## Página
· · · · ·
Já os desenhistas, neste atribulado século 21, vestem roupas confortáveis e que não deem prejuízo se ficarem manchadas. Carregam a parafernália usual: cadernos, bancos dobráveis e estojos de materiais. Há quem leve até o cavalete.
Sabendo da restrição de não usar materiais molhados dentro da galeria, saio de casa só com o caderno e a caneta-tinteiro. Começo retratando uma das salas depois que vários colegas já se instalaram. De repente, me vejo desenhando fileiras de luminárias do teto, e uma ou outra câmera de vigilância.
Desço a caneta até o piso, onde dois participantes sentam-se ao lado de uma escultura de Leopoldo e Silva. A mulher de mármore está eternizada deitada, com os braços atrás da cabeça. Parece alheia à presença deles – e vice-versa. A solidez da pedra branca contrasta com as roupas coloridas de hoje: boné, tênis, camiseta e jaqueta.
· · · · ·
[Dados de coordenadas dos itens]

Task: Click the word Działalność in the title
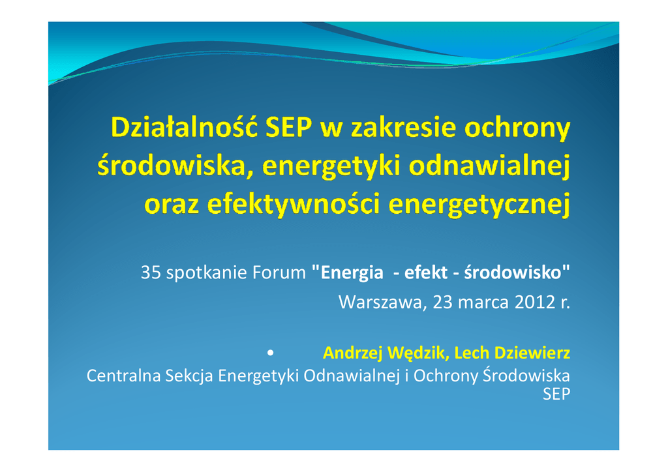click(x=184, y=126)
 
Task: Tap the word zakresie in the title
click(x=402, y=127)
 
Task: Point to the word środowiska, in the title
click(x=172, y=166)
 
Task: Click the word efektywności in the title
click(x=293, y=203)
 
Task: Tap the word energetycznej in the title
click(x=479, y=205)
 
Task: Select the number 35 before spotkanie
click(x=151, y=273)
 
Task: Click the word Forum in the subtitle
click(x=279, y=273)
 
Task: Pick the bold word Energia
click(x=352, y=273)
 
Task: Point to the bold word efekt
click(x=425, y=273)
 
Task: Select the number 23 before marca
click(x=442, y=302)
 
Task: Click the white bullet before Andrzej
· · · · ·
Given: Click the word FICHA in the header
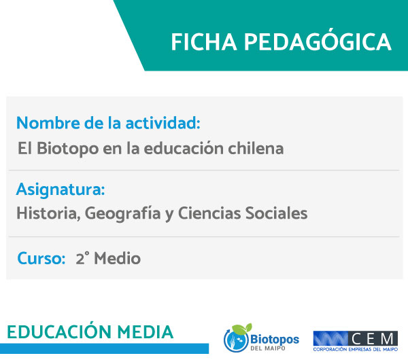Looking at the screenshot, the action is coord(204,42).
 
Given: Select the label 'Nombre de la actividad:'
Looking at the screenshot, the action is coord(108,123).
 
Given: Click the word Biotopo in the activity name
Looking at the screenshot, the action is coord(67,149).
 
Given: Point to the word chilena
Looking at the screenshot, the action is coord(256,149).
· · · · ·
Edite o relato sobre desenhar na galeria, reescrevendo tudo o que vai de "Sabendo da restrição" até "câmera de vigilância." e trocando "caneta-tinteiro" por "lapiseira".

## Resposta do exercício
Sabendo da restrição de não usar materiais molhados dentro da galeria, saio de casa só com o caderno e a lapiseira. Começo retratando uma das salas depois que vários colegas já se instalaram. De repente, me vejo desenhando fileiras de luminárias do teto, e uma ou outra câmera de vigilância.